Rashan Charles death: Family forced to wait until June for inquest
The family of Rashan Charles have been told they will have to wait until next year for a full inquest into his death to be conducted.
It also emerged the cause of his death on 22 July in east London has still not been determined.
Opening the inquest, senior coroner for Inner North London Mary Hassell said the full inquest would be held in front of a jury next June.
Mr Charles, 20, died after being apprehended by police in Dalston.
She added the inquest was likely to last "weeks rather than days".
The Independent Police Complaints Commission (IPCC) is investigating the circumstances in which Mr Charles died having been chased into a shop by police officers.
The coroner told Mr Charles' family: "I'm sorry that seems a long way away - it is a long way away.
"But it is my experience that when the IPCC is investigating a death like this, it's impossible to have the inquest sooner."
The police watchdog's investigation has so far shown that, after Mr Charles was detained, attempts were made to remove an object from his mouth or throat.
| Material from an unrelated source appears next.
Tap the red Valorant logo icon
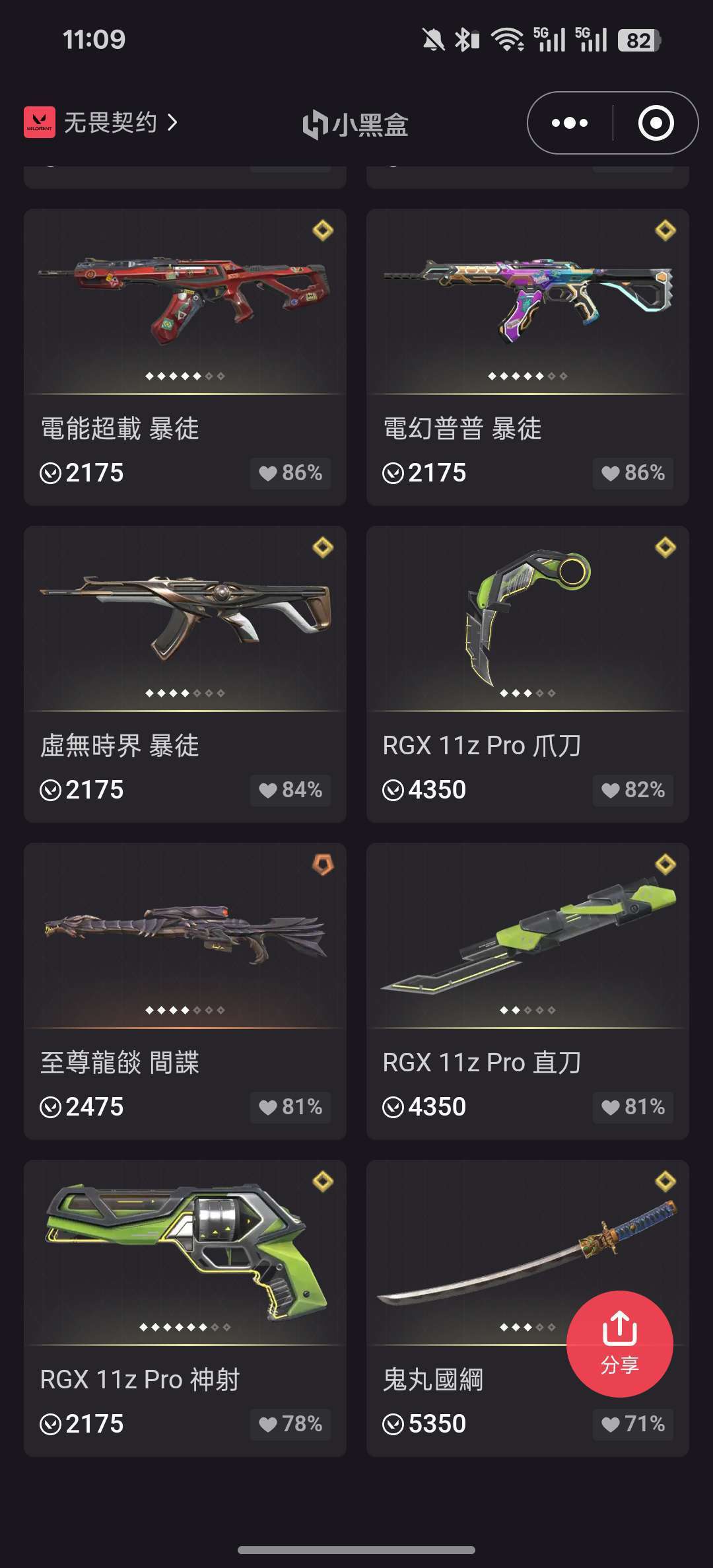pos(40,123)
It was later revealed that a package removed from his throat contained a mixture of caffeine and paracetamol.
The inquest opening at Poplar Coroner's Court heard that two post-mortem examinations had been carried out - the second on behalf of Mr Charles' family and the police.
But coroner's officer David Brereton told the hearing that "no medical cause of death has been offered at this time" as results of toxicology and other tests were pending.
He added the London Ambulance Service paramedic who took Mr Charles to hospital noted a "foreign body was found in his airway".
Mr Charles's father Esa, a great-uncle and family friends were in court for the brief hearing.
They left without saying anything although they have previously expressed concern over the "openness and transparency" of the IPCC investigation.
Separately the Met Police has released photos of three people it wants to trace following the violent clashes and criminal damage in east London which followed Mr Charles' death.